Ia berharap pemerintah segera menyelesaikan persoalan tersebut mengingat banyak kebutuhan rumah tangga, cicilan, dan utang yang harus dibayarkan.
“Saya sudah 20 tahun bekerja sebagai petugas kebersihan. Dulu tidak pernah ada keterlambatan gaji dan uang makan juga lancar. Sekarang kami berharap gaji segera dibayarkan,” ujarnya.
Sementara itu, Kepala Bagian Kesejahteraan Rakyat (Kabag Kesra) Sekretariat Daerah Kabupaten Gowa, Mardani Hamdan, menjelaskan bahwa pembayaran gaji petugas kebersihan Masjid Agung Syekh Yusuf kini telah dialihkan ke Pemerintah Kabupaten Gowa.

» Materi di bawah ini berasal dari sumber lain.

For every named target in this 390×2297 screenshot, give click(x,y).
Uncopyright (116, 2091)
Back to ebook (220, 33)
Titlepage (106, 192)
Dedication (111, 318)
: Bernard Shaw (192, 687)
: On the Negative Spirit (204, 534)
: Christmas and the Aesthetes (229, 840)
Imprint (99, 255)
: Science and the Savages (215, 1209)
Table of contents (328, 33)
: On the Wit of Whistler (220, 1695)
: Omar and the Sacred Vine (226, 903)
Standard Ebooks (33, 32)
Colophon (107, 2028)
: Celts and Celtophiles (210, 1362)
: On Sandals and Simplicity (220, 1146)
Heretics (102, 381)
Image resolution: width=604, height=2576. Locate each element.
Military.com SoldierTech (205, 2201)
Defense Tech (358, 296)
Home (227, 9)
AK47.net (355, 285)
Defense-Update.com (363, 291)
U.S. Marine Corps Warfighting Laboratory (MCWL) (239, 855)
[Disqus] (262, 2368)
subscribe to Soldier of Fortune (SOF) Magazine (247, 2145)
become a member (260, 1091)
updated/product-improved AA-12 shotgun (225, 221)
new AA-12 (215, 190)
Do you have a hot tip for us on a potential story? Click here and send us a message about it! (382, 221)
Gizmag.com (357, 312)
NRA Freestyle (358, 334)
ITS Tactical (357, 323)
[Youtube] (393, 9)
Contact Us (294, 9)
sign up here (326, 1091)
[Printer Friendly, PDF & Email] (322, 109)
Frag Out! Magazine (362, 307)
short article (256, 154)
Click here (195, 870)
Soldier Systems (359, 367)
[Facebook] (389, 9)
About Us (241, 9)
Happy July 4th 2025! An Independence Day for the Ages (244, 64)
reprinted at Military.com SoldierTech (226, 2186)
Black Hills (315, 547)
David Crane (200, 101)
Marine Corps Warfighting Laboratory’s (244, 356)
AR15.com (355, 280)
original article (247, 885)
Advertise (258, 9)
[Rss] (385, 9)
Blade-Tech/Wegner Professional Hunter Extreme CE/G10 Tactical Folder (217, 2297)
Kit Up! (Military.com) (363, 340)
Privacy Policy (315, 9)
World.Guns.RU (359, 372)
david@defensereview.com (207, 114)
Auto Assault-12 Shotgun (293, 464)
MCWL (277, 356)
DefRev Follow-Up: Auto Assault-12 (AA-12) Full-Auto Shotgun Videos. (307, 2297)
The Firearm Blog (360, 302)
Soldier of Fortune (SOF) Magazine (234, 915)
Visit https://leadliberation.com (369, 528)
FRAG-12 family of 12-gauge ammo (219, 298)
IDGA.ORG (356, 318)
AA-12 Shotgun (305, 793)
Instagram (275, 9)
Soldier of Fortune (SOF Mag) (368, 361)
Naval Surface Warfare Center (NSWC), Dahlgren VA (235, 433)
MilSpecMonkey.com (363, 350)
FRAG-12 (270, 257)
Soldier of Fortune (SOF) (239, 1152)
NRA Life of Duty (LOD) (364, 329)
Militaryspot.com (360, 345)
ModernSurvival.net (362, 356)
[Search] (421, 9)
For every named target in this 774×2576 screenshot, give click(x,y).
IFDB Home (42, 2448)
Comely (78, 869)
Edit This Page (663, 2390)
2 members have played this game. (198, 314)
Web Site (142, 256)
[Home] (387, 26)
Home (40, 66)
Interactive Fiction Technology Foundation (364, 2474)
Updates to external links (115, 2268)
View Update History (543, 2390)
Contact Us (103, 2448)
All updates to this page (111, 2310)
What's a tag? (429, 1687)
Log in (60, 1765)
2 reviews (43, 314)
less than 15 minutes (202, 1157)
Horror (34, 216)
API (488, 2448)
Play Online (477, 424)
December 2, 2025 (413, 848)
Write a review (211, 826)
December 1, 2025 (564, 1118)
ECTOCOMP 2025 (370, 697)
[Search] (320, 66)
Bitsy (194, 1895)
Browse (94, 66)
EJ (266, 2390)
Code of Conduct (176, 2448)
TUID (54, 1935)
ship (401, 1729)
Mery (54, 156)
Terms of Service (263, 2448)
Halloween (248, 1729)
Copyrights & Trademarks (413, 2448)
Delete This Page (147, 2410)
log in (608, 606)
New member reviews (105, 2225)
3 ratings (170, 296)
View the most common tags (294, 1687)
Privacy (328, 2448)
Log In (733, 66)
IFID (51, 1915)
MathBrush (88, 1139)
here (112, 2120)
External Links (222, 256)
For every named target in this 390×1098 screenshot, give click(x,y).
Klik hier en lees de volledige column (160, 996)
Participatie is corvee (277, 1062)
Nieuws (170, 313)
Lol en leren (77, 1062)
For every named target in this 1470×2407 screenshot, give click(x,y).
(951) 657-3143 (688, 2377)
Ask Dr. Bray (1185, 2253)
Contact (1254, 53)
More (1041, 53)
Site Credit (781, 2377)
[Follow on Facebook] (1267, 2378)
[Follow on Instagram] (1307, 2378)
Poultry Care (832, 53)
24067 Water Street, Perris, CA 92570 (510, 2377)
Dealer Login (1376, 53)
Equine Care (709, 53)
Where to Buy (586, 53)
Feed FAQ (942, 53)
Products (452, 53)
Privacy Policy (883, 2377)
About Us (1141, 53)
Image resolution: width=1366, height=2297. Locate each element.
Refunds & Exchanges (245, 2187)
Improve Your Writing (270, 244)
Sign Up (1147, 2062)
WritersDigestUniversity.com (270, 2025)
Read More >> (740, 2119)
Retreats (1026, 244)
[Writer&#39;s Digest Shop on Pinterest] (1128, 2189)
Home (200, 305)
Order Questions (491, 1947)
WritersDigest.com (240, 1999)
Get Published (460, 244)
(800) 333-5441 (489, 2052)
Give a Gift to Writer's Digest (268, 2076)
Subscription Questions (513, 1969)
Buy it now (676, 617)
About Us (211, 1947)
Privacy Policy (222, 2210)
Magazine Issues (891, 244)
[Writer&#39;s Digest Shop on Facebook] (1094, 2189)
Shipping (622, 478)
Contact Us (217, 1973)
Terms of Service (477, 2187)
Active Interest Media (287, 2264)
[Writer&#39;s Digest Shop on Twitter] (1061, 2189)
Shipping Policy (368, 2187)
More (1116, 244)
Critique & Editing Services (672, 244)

Menurutnya, pengalihan tersebut dilakukan karena pengurus masjid tidak lagi mampu membiayai operasional dan penggajian para pekerja.
“Pemerintah Daerah mengambil alih tanggung jawab penggajian dan pengelolaan tenaga kebersihan masjid karena kas pengurus masjid sudah tidak mampu lagi membiayai operasional pekerja Masjid Agung Syekh Yusuf,” jelas Mardani saat dikonfirmasi melalui WhatsApp.
Terkait adanya pengurangan nominal gaji, Mardani mengatakan hal itu disesuaikan dengan kemampuan anggaran pemerintah daerah.
“Kalaupun memang dikurangi gajinya, karena kemampuan Pemerintah Kabupaten Gowa hanya itu yang bisa dibayarkan, mengingat anggarannya terbatas,” katanya.
Ia menambahkan, seluruh administrasi yang diperlukan telah dilengkapi dan saat ini proses pembayaran sedang berada di bagian keuangan.
“Saat ini administrasinya sudah lengkap dan sudah diajukan ke bagian keuangan. Tinggal menunggu proses karena kami harus mengikuti prosedur yang ada. Apalagi baru-baru ini bagian keuangan juga sedang menjalani pemeriksaan dari BPK,” ujarnya.
Mardani memastikan pembayaran gaji nantinya akan dilakukan melalui transfer langsung ke rekening masing-masing petugas.
“Nantinya akan dibayarkan ke rekening masing-masing petugas kebersihan. Jadi bukan secara tunai, melainkan ditransfer ke rekening mereka,” pungkasnya. (Shanty).